Over the past few millenia, I’ve observed several truly golden eras of debauchery, and I feel that a list of the great eras of the party is justified. Of course, I will limit myself to those parties at which an undead person would 1) not be ashamed to be seen at and 2) not cause a panic. I’m certain there have been some enjoyable orgies among illiterate goatherders in unregarded rural villages in the Appenines, but we need not concern ourselves with them for the nonce.
I present, in order, the great party epochs you shouldn’t have missed if you were alive, or undead, at the time:
5) Babylon under the rule of Ishtar. The energy of budding civilization – there were no rules for anything back then – great-looking city walls and the best setting for a garden party ever made the nightlife noteworthy.

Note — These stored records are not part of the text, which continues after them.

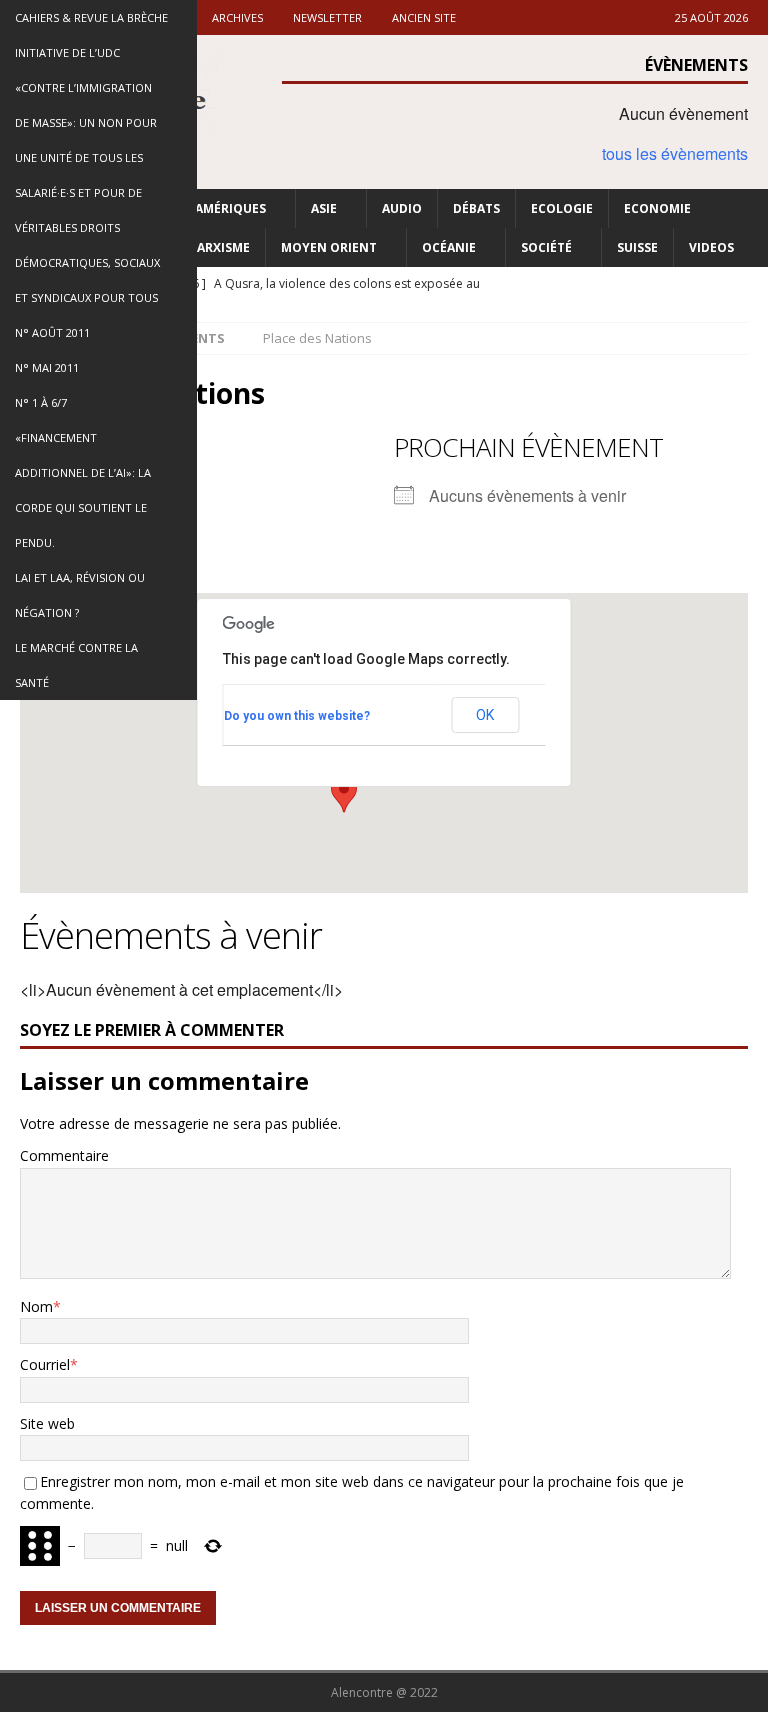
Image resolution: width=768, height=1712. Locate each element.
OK (485, 715)
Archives (237, 17)
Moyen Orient (329, 247)
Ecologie (562, 208)
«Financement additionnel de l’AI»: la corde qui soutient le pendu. (83, 490)
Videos (711, 247)
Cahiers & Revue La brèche (91, 17)
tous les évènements (675, 153)
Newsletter (327, 17)
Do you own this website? (297, 716)
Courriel (45, 1364)
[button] (344, 794)
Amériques (230, 208)
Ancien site (424, 17)
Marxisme (218, 247)
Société (546, 247)
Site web (47, 1423)
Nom (36, 1306)
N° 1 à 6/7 (41, 402)
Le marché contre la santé (76, 665)
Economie (657, 208)
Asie (324, 208)
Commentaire (64, 1155)
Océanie (449, 247)
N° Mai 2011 (47, 367)
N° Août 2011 (52, 332)
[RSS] (750, 284)
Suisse (637, 247)
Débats (476, 208)
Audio (402, 208)
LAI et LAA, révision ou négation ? (80, 595)
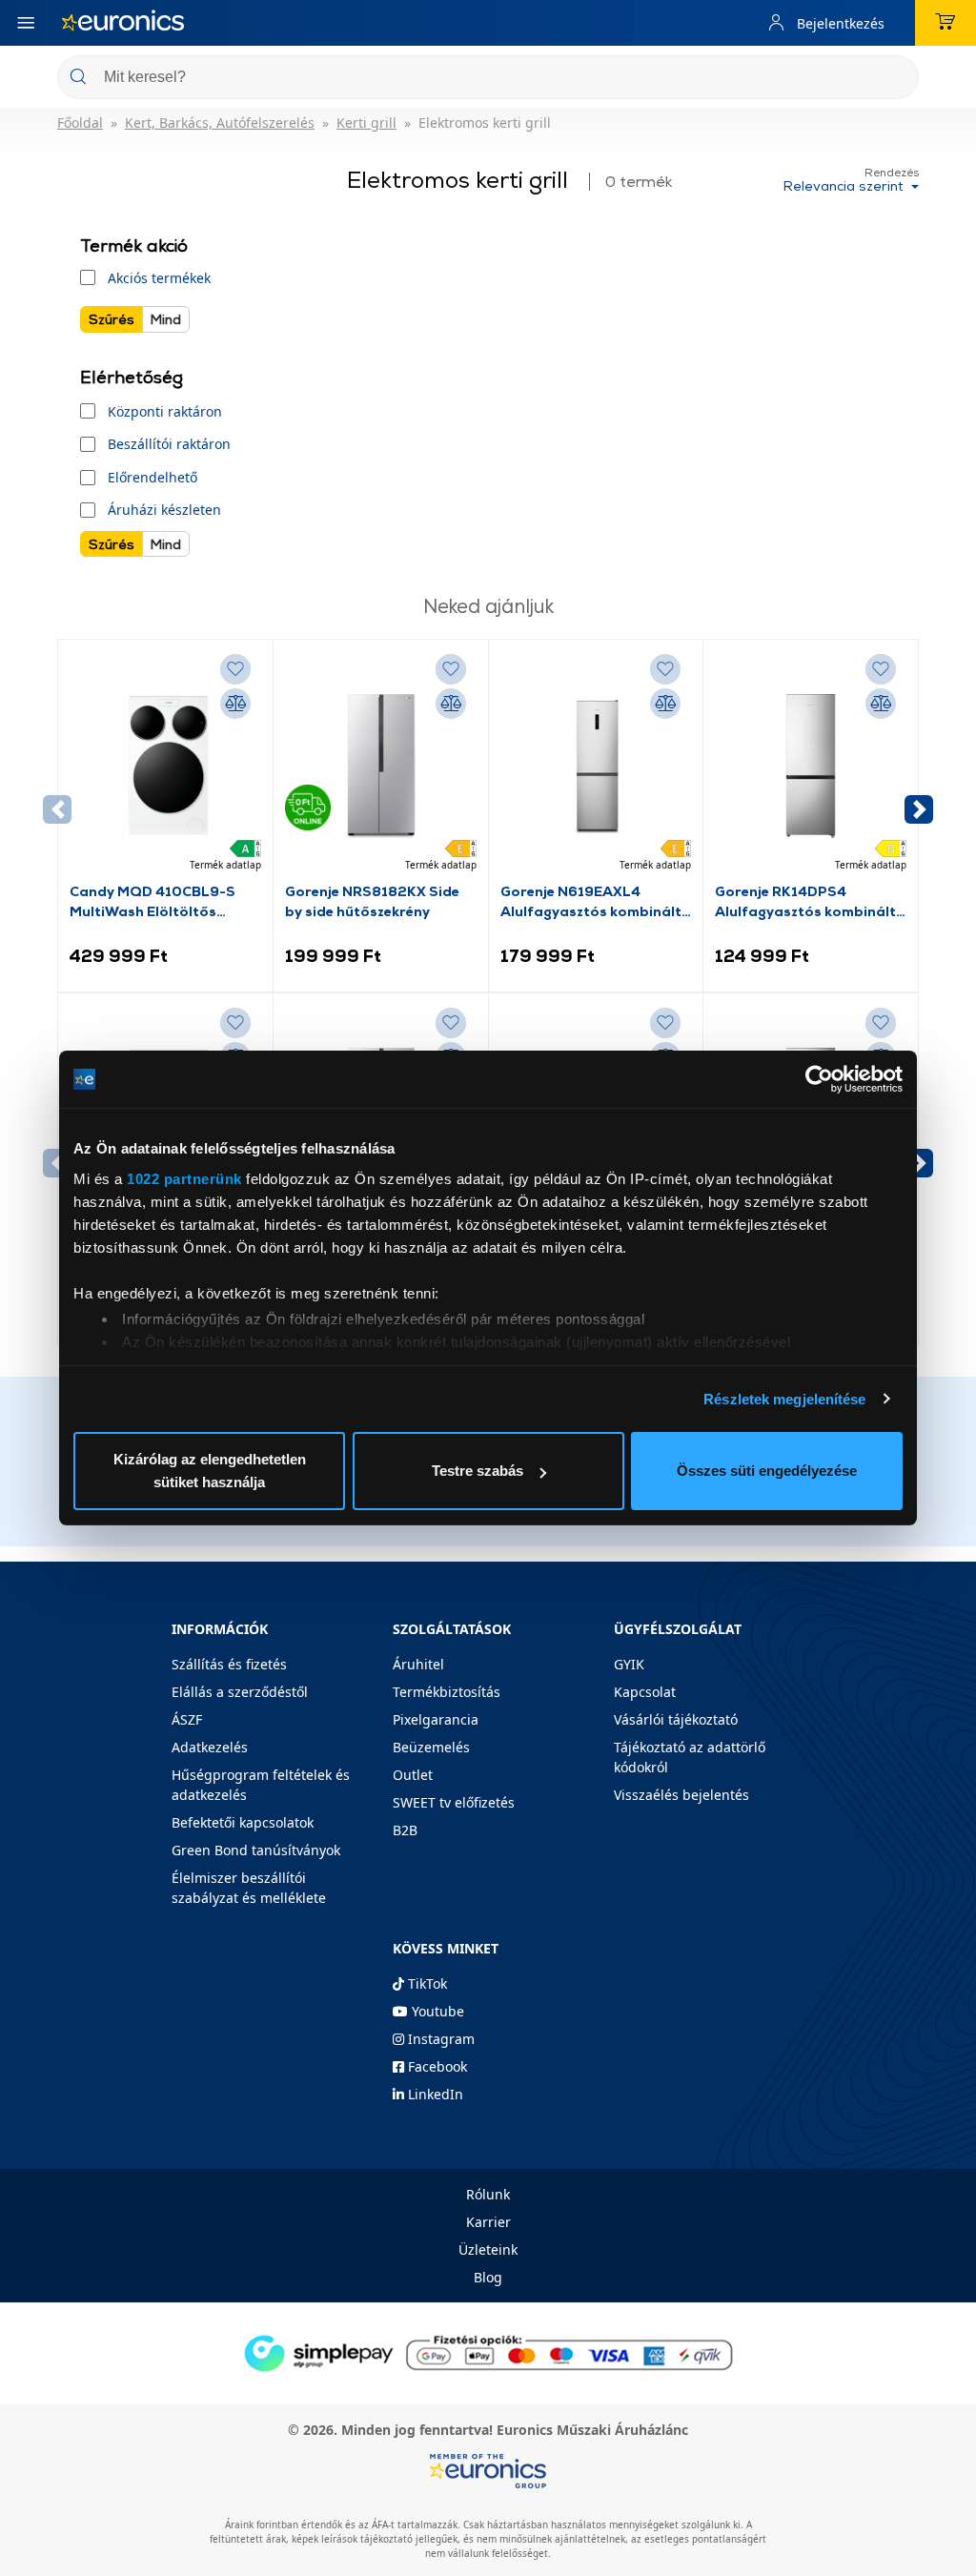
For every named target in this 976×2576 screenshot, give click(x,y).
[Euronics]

The fact that the largest prostitution ring was run by the official religion (giving you an idea of what ‘morals’ meant back then) made it legendary.
4) Pericle’s Greece. Have you seen the movie Caligula? Yes? Good. Well, remember that they were Romans, and the Romans learned everything they knew from the Classical Greeks. They stole their gods, their alphabet, and their ethics from the declining Hellenes, but something was lost in the transition. The Greeks remain the true masters of the decadent orgy.
3) The court of Louis XVI. Talk about throwing everything at a party. These people had the entire wealth of a nation to spend on their blowouts – and they did. Each noble saw it as his duty to bankrupt his duchy to purchase wine when his turn to host the proceedings rolled around, and the dress code was strict: brand new clothes produced to that week’s fashion would get you in – anything else would get you sent around back to the servant’s quarters, although this banishment would likely only last until the inebriated nobles – male, female, undecided, undead, whatever – came around looking for something to add variety to the revelry. It was a time of parties well worth losing one’s head over.
2) Victorian England. Let’s just say that neither Charlotte Bronte nor Jane Austen got invited to the good parties. The late 19th century was a riot behind closed doors, and the upper classes went further and farther than anyone had dared before or since. If I weren’t sworn to secrecy, you’d be shocked at the truth behind Jack the Ripper. The only thing keeping this epoch from taking the top spot was their insistence on using opium-based drugs. Not much of a party when one is too relaxed to stay upright.
1) The roaring twenties. American Robber Baronesses meet the landed European gentry – and seduce it. Women’s liberation finally brought what had been happening forever out into the open. We were introduced to the vamp, the femme fatale and the powerful female figure, much to the distress of the middle class, who have always been the only ones to believe in morality in the first place (which is unsurprising, since it has always been a tool to control them). Hard drugs and slinky dresses, impeccably dressed men and fast cars all performing to the beat of the foxtrot at eleven, and the tango at three – a prelude to other things. If you moved in the right circles, prohibition was a joke – something that happened to strict churchgoers. Black Tuesday robbed future generaions of the pinnacle of party – perhaps it’s just as well, because there was no way that generation would have survived much longer if they’d gone on like that.
Best of all, these epochs were undead-friendly, provided that particular undead didn’t smell and had gone to the right school. Imagine popping into even the best party today, and asking if the house had an excess stable boy whose blood you might suck – your host would grow pale and mutter some lame excuse. And you call that a party.
The bar has been set. I expect all of you to strive to clear it from now on.